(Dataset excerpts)
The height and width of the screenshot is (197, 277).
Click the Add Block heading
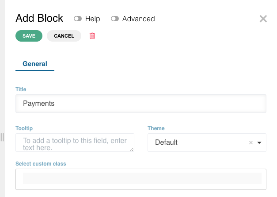coord(39,18)
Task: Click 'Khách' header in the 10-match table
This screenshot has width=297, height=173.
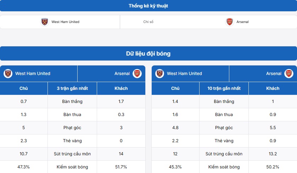Action: [x=273, y=88]
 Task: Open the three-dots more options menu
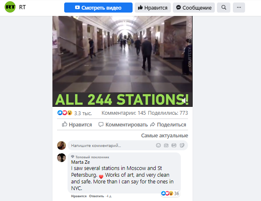click(x=239, y=8)
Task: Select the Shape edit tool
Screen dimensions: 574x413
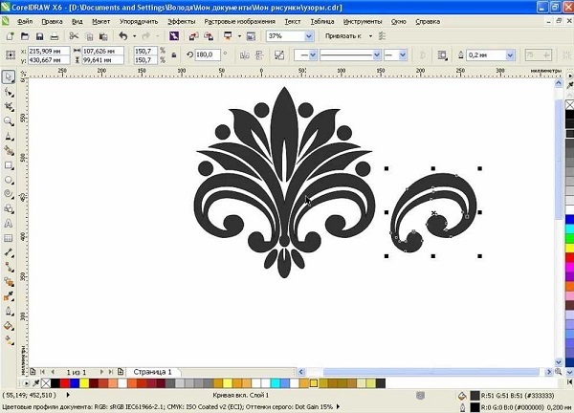Action: 9,92
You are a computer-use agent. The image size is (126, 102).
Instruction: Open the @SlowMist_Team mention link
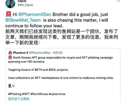coord(23,20)
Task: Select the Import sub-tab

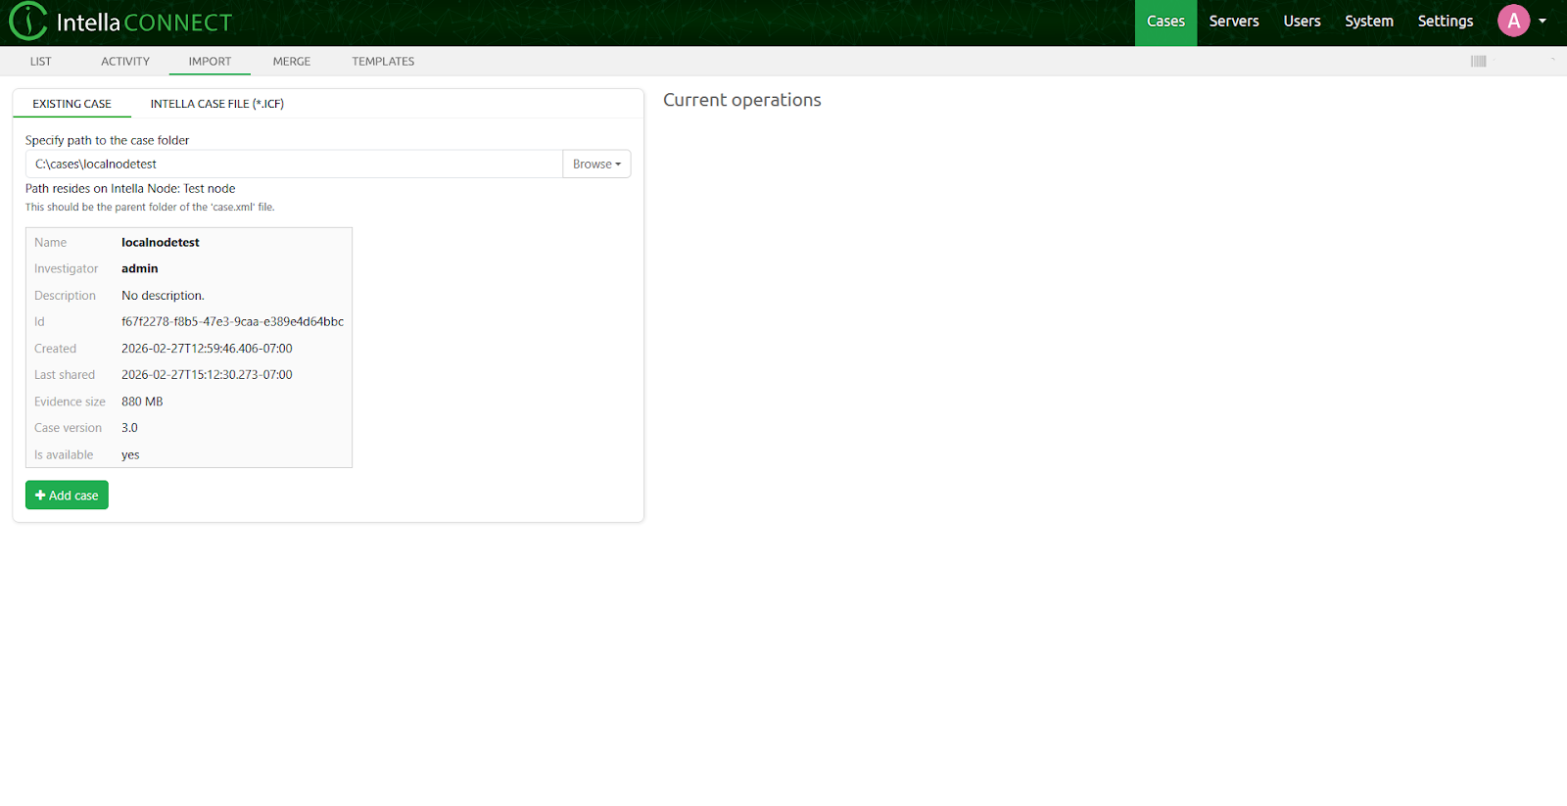Action: (210, 61)
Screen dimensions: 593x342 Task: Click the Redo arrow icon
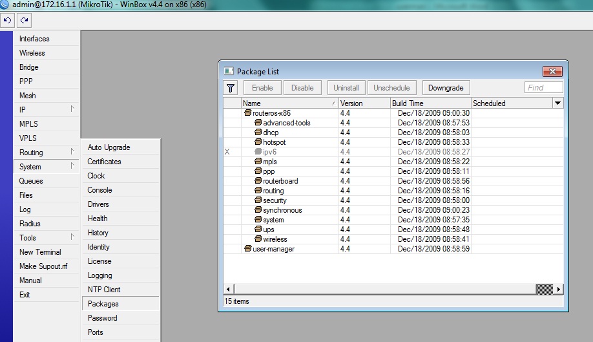[24, 21]
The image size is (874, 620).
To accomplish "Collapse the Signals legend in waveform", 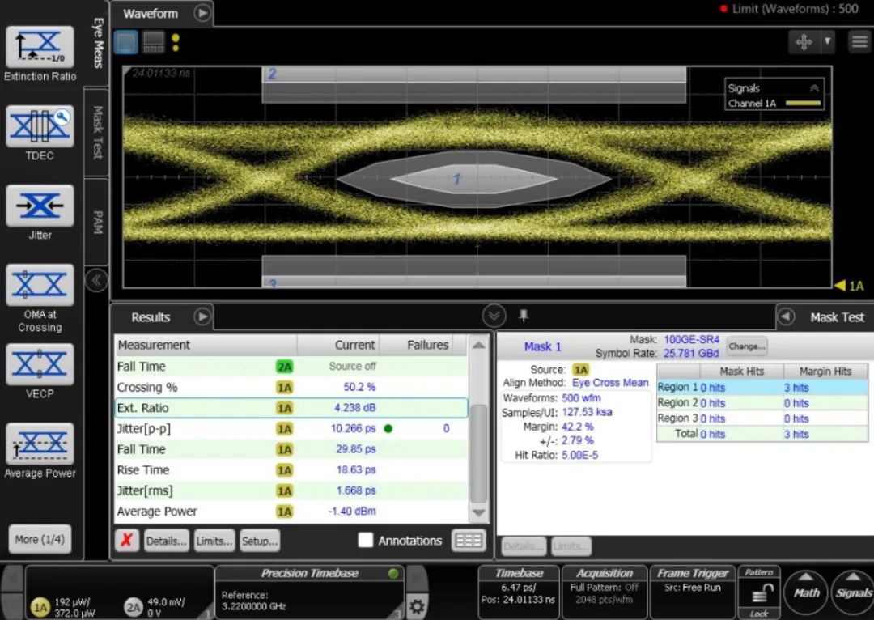I will point(814,88).
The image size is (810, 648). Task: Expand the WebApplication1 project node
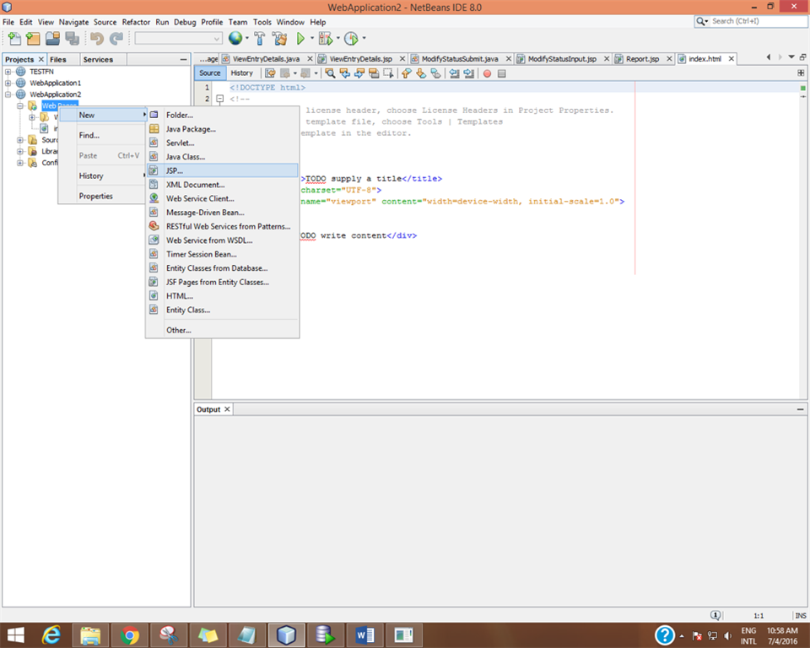(8, 83)
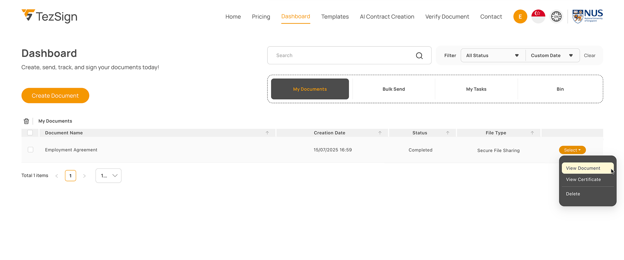The width and height of the screenshot is (624, 260).
Task: Select Delete in the dropdown menu
Action: pyautogui.click(x=573, y=194)
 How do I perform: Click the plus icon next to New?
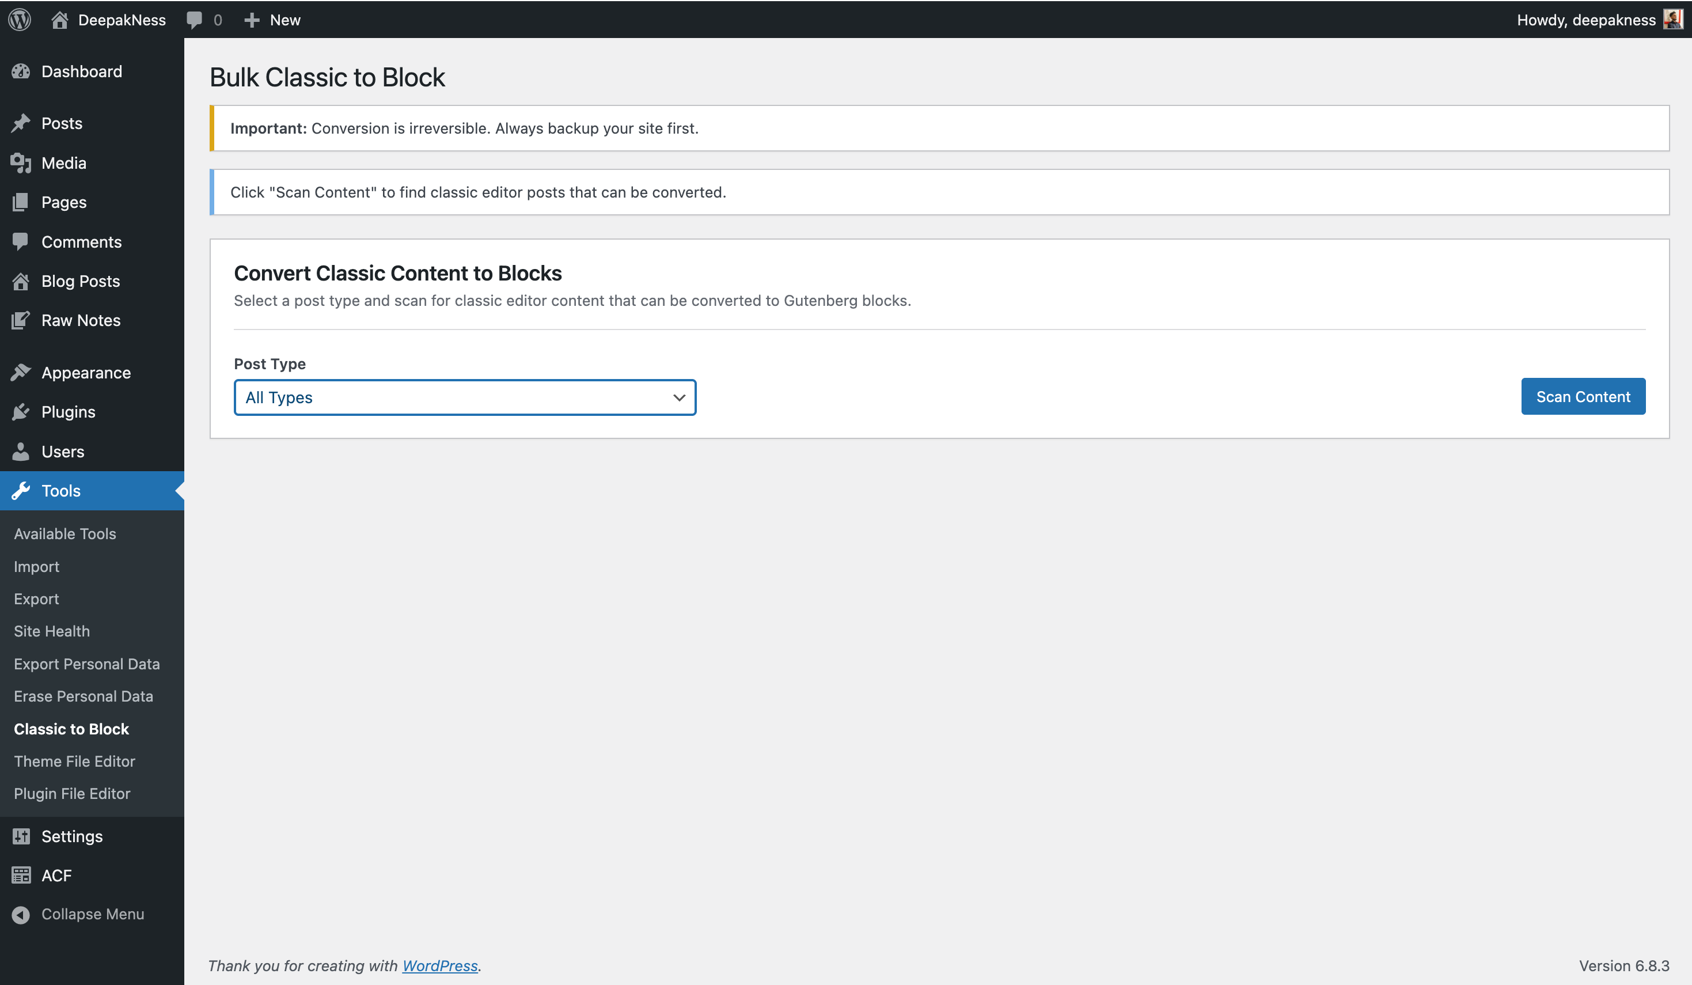252,20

▸ Exercise description: With the pictures left out, write out exactly the lines above from the one containing "You are a computer-use" through the one containing "The image size is (874, 620).".

▸ Task answer:
You are a computer-use agent. The image size is (126, 102).
Instruction: Open the @SlowMist_Team mention link
coord(23,20)
Task: Select the Import sub-tab

Action: (210, 61)
Screen dimensions: 593x342 Task: Click the Redo arrow icon
[24, 21]
The image size is (874, 620).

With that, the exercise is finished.